Ou seja, não está liminar e absolutamente excluída a possibilidade de recurso à lei civil como forma de integração de lacunas em direito administrativo.

Defende AFONSO R. QUEIRÓ que “se houver casos análogos regulados em leis administrativas, é a esta regulamentação que haverá naturalmente que recorrer (…). Se, porém, esta analogia faltar, nada se opõe que se recorra à analogia eventualmente encontrada no próprio campo das hipóteses reguladas por preceitos do direito privado” e isto porque, acrescenta o autor, “é tão legítimo dizer-se que o direito administrativo é direito especial em relação ao direito privado como, vice-versa, que o direito privado é direito especial em relação ao direito administrativo” (Lições de Direito Administrativo, Vol.

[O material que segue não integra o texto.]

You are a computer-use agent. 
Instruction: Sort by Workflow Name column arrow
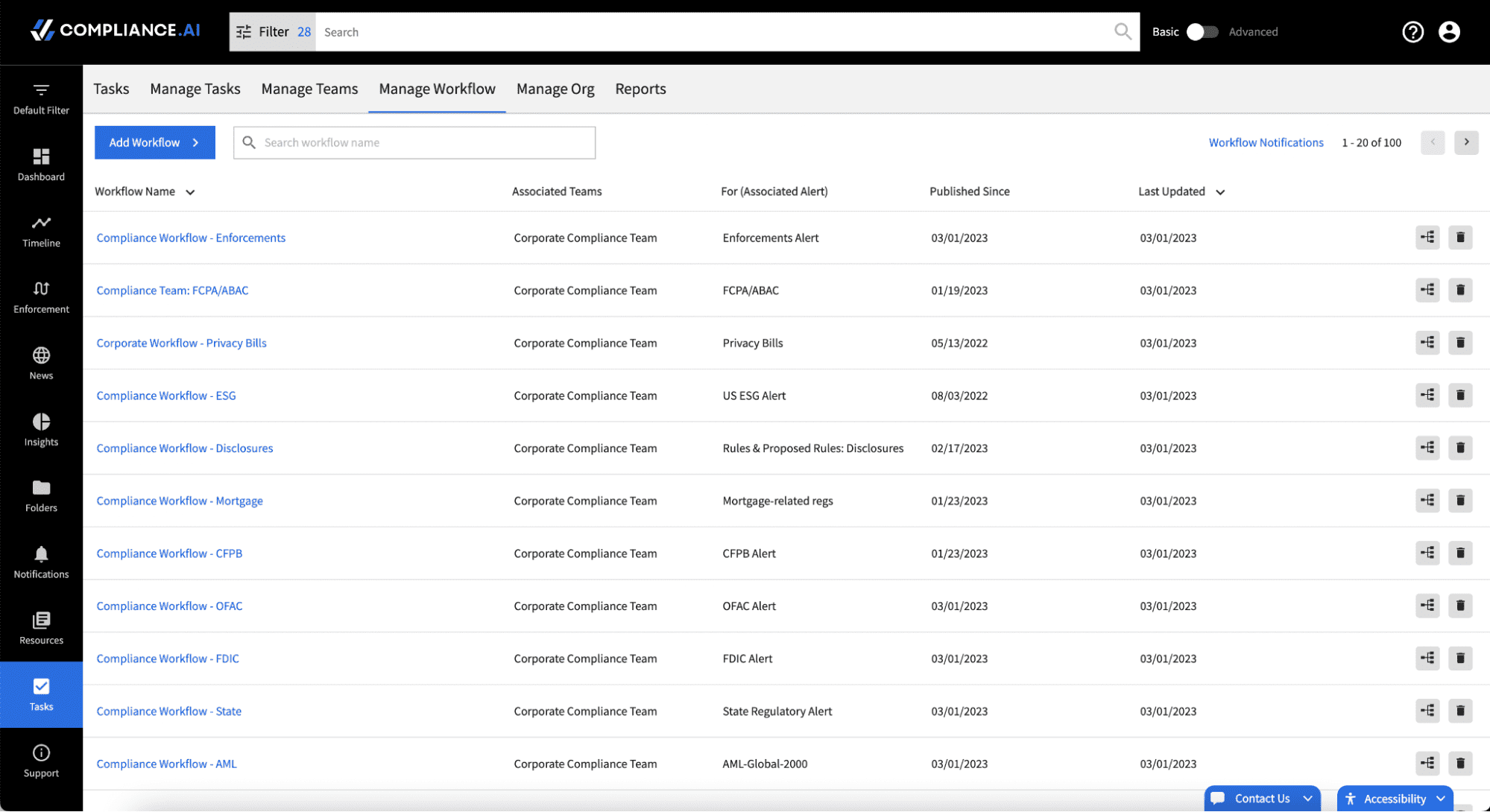click(190, 192)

I, Coimbra, 1976, edição do autor, pags. 187 e 188).

Não obstante, não poderei deixar de concordar com MÁRIO ESTEVES de OLIVEIRA, quando alerta para o facto de a aplicação analógica não poder efectuar-se de forma indiscriminada ou automática, devendo ter por presente o facto de o princípio subjacente ao direito administrativo ser o da satisfação do interesse público, ao passo que aquele que enforma o direito privado é o da satisfação dos interesses próprios de cada um (Direito Administrativo, Vol. I, Lisboa, 1979, FDL, pags. 102 e seg.).

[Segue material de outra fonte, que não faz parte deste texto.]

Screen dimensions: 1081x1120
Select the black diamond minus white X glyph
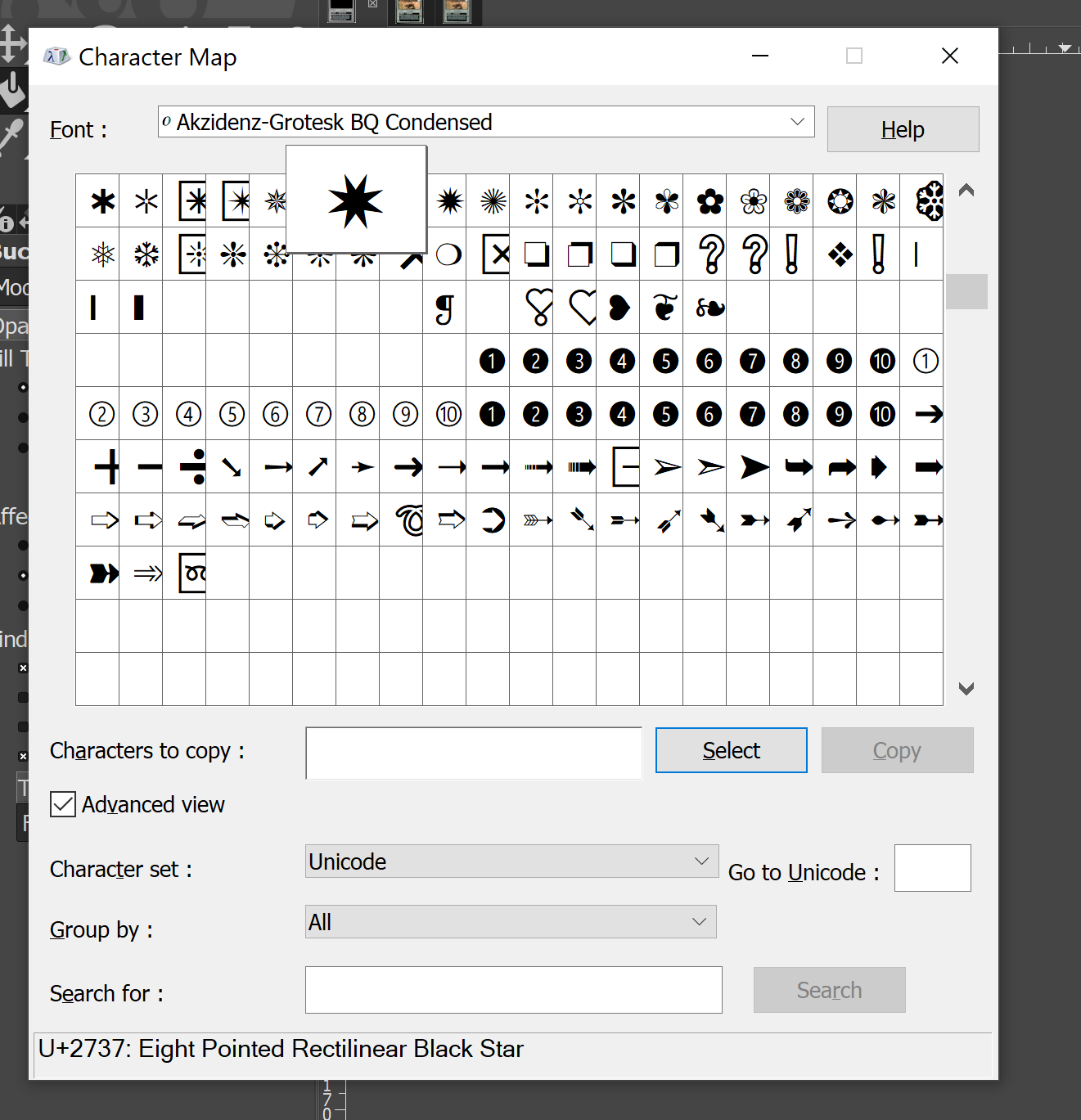[840, 254]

Concluo, assim, que o recurso à analogia com normas do direito privado para a disciplina das relações de direito administrativo será possível, sempre que tal acto não comprometa os princípios gerais enformadores da actuação da Administração, com especial destaque para o da prossecução do interesse público.

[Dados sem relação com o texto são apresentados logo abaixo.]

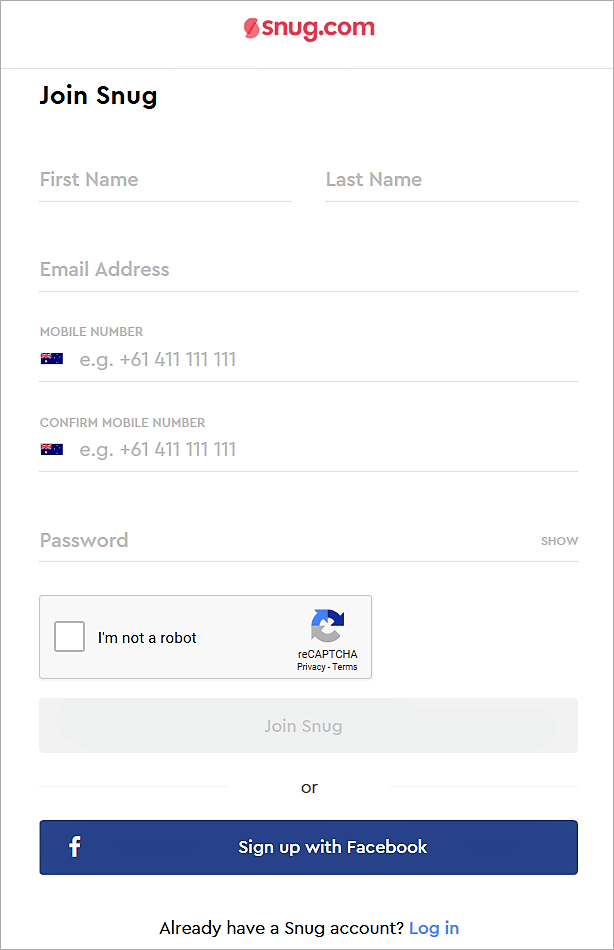
Task: Click the reCAPTCHA badge icon
Action: pos(327,628)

E tal risco não se verificou, já que a aplicação da disciplina contida no art. 500º do Código Civil não redundou num desequilíbrio das partes, do mérito relativo dos interesses em jogo ou da harmonia do contrato, nem frustrou qualquer outro princípio subjacente ao regime jurídico das empreitadas de obras públicas.

Atente-se, ainda, que J.J. GOMES CANOTILHO reconduz a responsabilidade pelos danos resultantes de trabalhos públicos à responsabilidade da Administração por actos lícitos (O problema da responsabilidade do Estado por actos lícitos, Livraria Almedina, Coimbra, 1974, pags. 242 e segs.) e defende que “a reparação dos prejuízos derivados de obras públicas, sejam eles danos permanentes, sejam danos acidentais, incidentes sobre pessoas ou coisas, vem a evoluir para uma compensação de sacrifícios (…) de modo a abranger os danos provocados por concessionários” (ob. cit., pag. 245).

Nesta esteira, é aplicável ao caso também a norma contida no art. 9º do Decreto-Lei n.º 48 051, de 21 de Novembro, que define o regime da responsabilidade extra-contratual do Estado e demais pessoas colectivas públicas no domínio dos actos de gestão pública.

Não se poderá esquecer, outrossim, que a norma do n.º 2 do art. 266º da Lei Fundamental manda aos órgãos e agentes administrativos que actuem, no exercício das suas funções, com respeito pelo princípio da justiça, cabendo-lhes envidar todos os esforços no sentido da “obtenção de uma solução justa” relativamente aos problemas concretos que lhe cabe decidir” (J.J. GOMES CANOTILHO E VITAL MOREIRA, Constituição da República Portuguesa Anotada, 3ª ed. revista, Coimbra editora, 1993, pag. 925).

E parece da mais elementar justiça que seja a Administração responsabilizada, nos termos previstos no art. 500º do Código Civil, pelos danos causados culposamente pelo comissário no exercício da função que lhe foi confiada, pois entendo que quem frui as vantagens de uma actividade, se bem que exercida em benefício da colectividade, deve correr os riscos que ela acarreta.

E não se vislumbra princípio ou norma de direito administrativo que impeça a aplicação deste preceito.

Por último, entendo dever esclarecer que se a responsabilidade entre comitente e comissário é contratual, a que confronta comitente com terceiro lesado é extra-contratual, pelo que a natureza desta última não obsta à aplicação da disciplina contida no invocado art. 500º do Código Civil.

Pelo exposto,

Reitero o teor da minha Recomendação n.º 54/A/96, de 30 de Maio de 1996, por considerar que a motivação exposta por Vossa Excelência na sequência da formulação da mesma, não veio alterar o fundo da questão ou justificar uma situação que continuo a entender merecedora de reparo.